Воды взять негде, пить так хотелось, что губы пересохли, язык опух, нёбо как наждачка и пропал голос. Я пыталась держать во рту спичку, вспоминать о кислом, о лимонах, но ничего не помогало. Начался опять сильный обстрел. В сторожку пономаря попал снаряд, сторожка была обшита металлическими листами, всё было смято, как банка из-под пива. Отец Алексей в это время был во дворе, осколком его ранило в руку, принесли его в подвал, ранение очень сильное, разворотило руку, кровь хлещет, наложили жгут. Кто-то был в убежище на своей машине, его повезли в больницу. Там оказали помощь, сказали: задета кость. Швы не накладывали, нет ниток. А потом его привезли назад, волонтеры дали лекарства, ему делали уколы, но кровь остановить не могли. В это время зашел местный мужик, кого-то разыскивал и начал материться. Люди начали его стыдить, он ответил: «Я атеист». На что отец Алексей сказал: «Даже закоренелые атеисты в минуты опасности просят у Господа помощи». И это так.

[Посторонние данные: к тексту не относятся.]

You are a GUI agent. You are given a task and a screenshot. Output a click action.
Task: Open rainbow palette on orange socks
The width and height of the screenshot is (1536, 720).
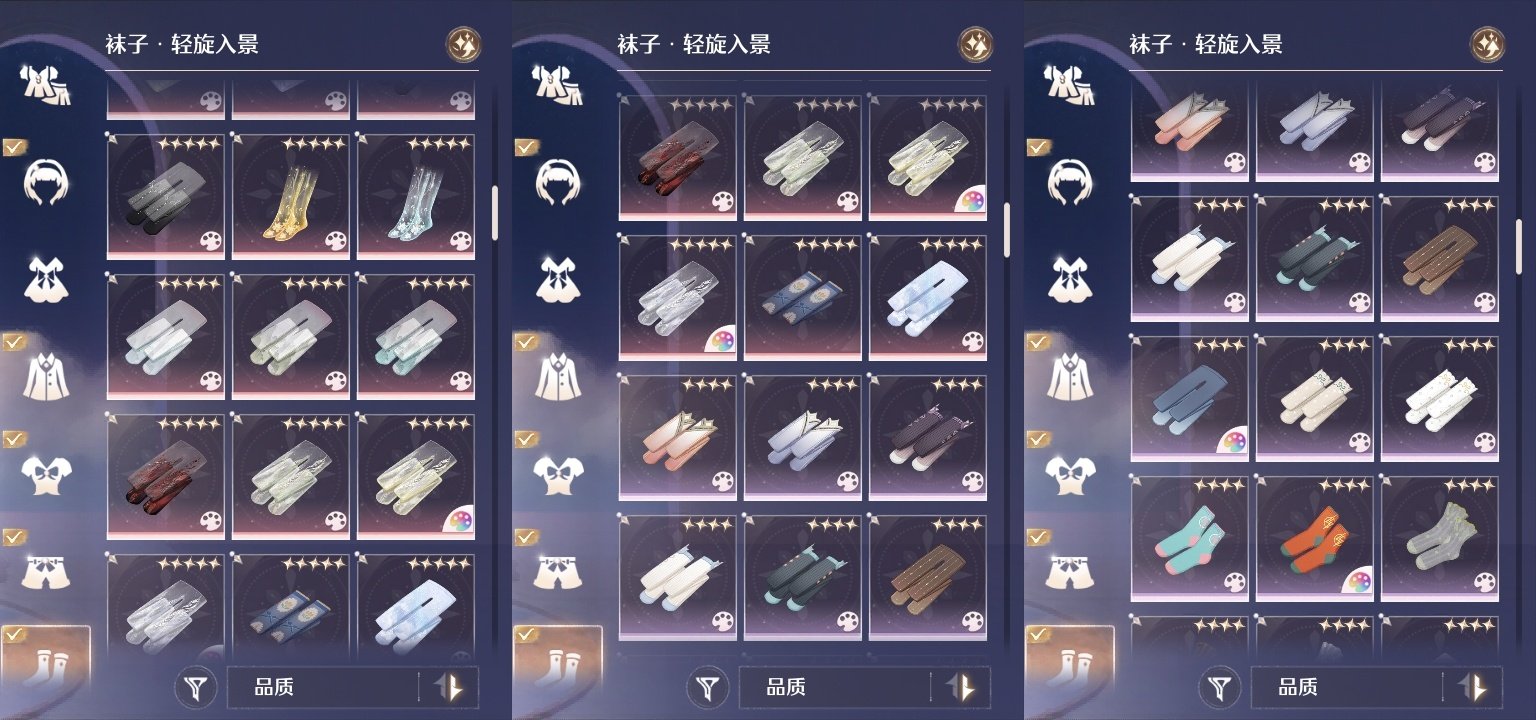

Пономарю становилось хуже. Он стал терять сознание. Начали искать кто бы отвез его в больницу, к счастью, такой человек нашелся, отвезли его на 17 микрорайон в больницу. Там на территории есть церковь и за ним будет уход. Очень верю, что там с отцом Алексеем всё будет хорошо.
По вечерам нам Петя выдавал по 1 таблетке ацетилки (аспирин), утром по ложке тушенки, воды совсем нет, в бутылке оставалось около 300 гр. Мы на свечке в кружке подогревали 100 г воды и пили по три глотка.
Еды уже не осталось, тушенку ели втроём 6 дней. Воды нет. Никто воду не даёт. Тогда я вспомнила о литровой бутылке водки. Пошла наверх, спросила, кто местный, объяснила, что у меня диабет, без воды не могу, голоса почти нет. Но мужчина понял, дал мне немного воды в баночку и чашку заваренной мивины. Я отказывалась, но он всё равно мне в руки всунул.
Я ему объяснила, что обменяю на водку. Он мне сказал: «Подожди». Вскоре принес эл. чайник с замерзшей водой, но немного воды оттаявшей там было, помог отнести воду и мивину вниз, взял водку и дал еще три мандарины и 1 яблоко.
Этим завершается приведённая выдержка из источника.